TEXTO FORNECIDO:
....

Rodolfo Richter, presidente do banco Brasil Plural, também acompanha o desenvolvimento do tema com interesse. “Existindo produtos robustos disponíveis, há muita gente para investir e muita coisa para explorar”, afirmou. Por produtos, entende-se desde títulos de dívida até ações e outras estruturas.

“O produto seleção brasileira está perdendo charme, em parte como reflexo da desorganização do tema no país, e com isso, enormes oportunidades. No mundo, o futebol já é um grande produto. Os clubes estão acomodados e os torcedores ainda não entenderam a dinâmica”, disse o presidente do Brasil Plural.

Enquanto o faturamento da UEFA, entidade máxima do futebol na Europa, foi de 2,8 bilhões de euros no ano passado, a Confederação Brasileira de Futebol (CBF) teve receita equivalente a 140 milhões de euros. O Brasil, exportador de pé de obra, respondeu por aproximadamente 10% das transações com jogadores do mundo no último ano.

....

INSTRUÇÕES DO EXERCÍCIO:
a) Reescreva o trecho do texto sobre as finanças do futebol que vai de "Enquanto o faturamento" até "no último ano.", substituindo "exportador" por "fornecedor".
b) Liste todas as instituições e entidades citadas pelo nome no texto sobre as finanças do futebol.
c) Dê continuidade ao texto sobre as finanças do futebol a partir do ponto em que ele termina.

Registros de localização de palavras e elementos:
....

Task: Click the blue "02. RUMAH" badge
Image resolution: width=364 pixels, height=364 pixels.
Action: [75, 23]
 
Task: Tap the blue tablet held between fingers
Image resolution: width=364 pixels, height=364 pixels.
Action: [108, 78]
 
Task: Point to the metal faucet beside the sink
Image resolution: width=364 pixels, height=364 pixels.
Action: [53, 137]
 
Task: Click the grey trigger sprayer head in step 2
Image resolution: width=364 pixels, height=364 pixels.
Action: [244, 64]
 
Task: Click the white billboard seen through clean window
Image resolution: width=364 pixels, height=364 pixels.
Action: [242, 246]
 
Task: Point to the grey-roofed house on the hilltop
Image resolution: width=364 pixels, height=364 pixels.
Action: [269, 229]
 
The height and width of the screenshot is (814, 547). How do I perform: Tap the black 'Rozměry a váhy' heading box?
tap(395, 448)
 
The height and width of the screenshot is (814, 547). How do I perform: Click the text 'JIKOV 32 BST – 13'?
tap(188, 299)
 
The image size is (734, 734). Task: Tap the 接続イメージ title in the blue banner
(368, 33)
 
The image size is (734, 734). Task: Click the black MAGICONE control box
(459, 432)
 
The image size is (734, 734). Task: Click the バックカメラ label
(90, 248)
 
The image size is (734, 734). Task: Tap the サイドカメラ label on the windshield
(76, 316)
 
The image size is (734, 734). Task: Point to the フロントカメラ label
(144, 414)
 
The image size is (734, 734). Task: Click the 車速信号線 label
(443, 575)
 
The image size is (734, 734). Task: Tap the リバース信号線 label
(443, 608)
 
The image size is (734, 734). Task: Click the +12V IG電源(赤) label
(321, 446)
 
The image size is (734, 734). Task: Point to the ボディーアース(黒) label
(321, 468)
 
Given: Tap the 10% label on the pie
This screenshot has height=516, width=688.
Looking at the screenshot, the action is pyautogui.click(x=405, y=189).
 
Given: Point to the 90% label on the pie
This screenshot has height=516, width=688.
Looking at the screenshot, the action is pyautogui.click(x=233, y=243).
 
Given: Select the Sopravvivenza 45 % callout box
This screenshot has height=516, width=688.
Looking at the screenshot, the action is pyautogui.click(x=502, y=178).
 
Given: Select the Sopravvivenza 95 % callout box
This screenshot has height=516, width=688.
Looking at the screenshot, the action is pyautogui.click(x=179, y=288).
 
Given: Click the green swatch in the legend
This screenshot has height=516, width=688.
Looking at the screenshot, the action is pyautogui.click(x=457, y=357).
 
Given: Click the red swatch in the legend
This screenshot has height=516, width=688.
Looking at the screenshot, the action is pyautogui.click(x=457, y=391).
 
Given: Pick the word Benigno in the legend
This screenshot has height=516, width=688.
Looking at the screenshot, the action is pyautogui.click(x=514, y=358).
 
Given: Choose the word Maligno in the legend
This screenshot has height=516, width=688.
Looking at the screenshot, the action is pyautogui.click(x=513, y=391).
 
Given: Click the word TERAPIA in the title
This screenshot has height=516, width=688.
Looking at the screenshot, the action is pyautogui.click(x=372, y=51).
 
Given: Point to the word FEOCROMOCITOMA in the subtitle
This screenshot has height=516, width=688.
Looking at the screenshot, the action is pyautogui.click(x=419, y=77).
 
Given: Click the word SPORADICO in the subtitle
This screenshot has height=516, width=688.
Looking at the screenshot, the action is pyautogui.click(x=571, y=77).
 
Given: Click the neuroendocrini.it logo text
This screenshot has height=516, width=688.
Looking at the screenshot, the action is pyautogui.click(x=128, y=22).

....

RESPOSTAS EM ORDEM:
a)
Enquanto o faturamento da UEFA, entidade máxima do futebol na Europa, foi de 2,8 bilhões de euros no ano passado, a Confederação Brasileira de Futebol (CBF) teve receita equivalente a 140 milhões de euros. O Brasil, fornecedor de pé de obra, respondeu por aproximadamente 10% das transações com jogadores do mundo no último ano.

b)
Brasil Plural
UEFA
Confederação Brasileira de Futebol (CBF)

c)
Entre os clubes brasileiros, o Flamengo está na liderança. Se levar o Mundial de Clubes, em dezembro, poderá ver a receita chegar perto de R$ 950 milhões, bem acima dos R$ 510 milhões do ano passado. O rubro-negro deve ser o primeiro time bilionário do Brasil. Ainda assim, mesmo com uma das maiores torcidas do planeta, com 40 milhões de pessoas, o volume é uma fração dos mais de 750 milhões de euros (o equivalente a R$ 3,5 bilhões) de faturamento que o Real Madrid, maior campeão de clubes da Europa, teve em 2018.

A situação flamenguista contrasta com a média dos times brasileiros. “Pelo menos metade dos clubes da Série A do futebol têm problemas financeiros graves”, enfatizou César Grafietti, consultor do Itaú BBA e maior especialista em finanças do futebol, em entrevista ao Valor.

“Só virar empresa não é garantia de solução. Mas a experiência demonstra que a combinação de métricas de controle, como o Fair Play Financeiro, e adoção do modelo de empresa é o melhor caminho. O Brasil tem times que não conseguem se resolver sem dinheiro novo. Nem 30 anos de Fair Play Financeiro dariam jeito”, disse o consultor em evento recente sobre o assunto, realizado pelo site “No Ângulo”, no Museu do Futebol, na capital paulista.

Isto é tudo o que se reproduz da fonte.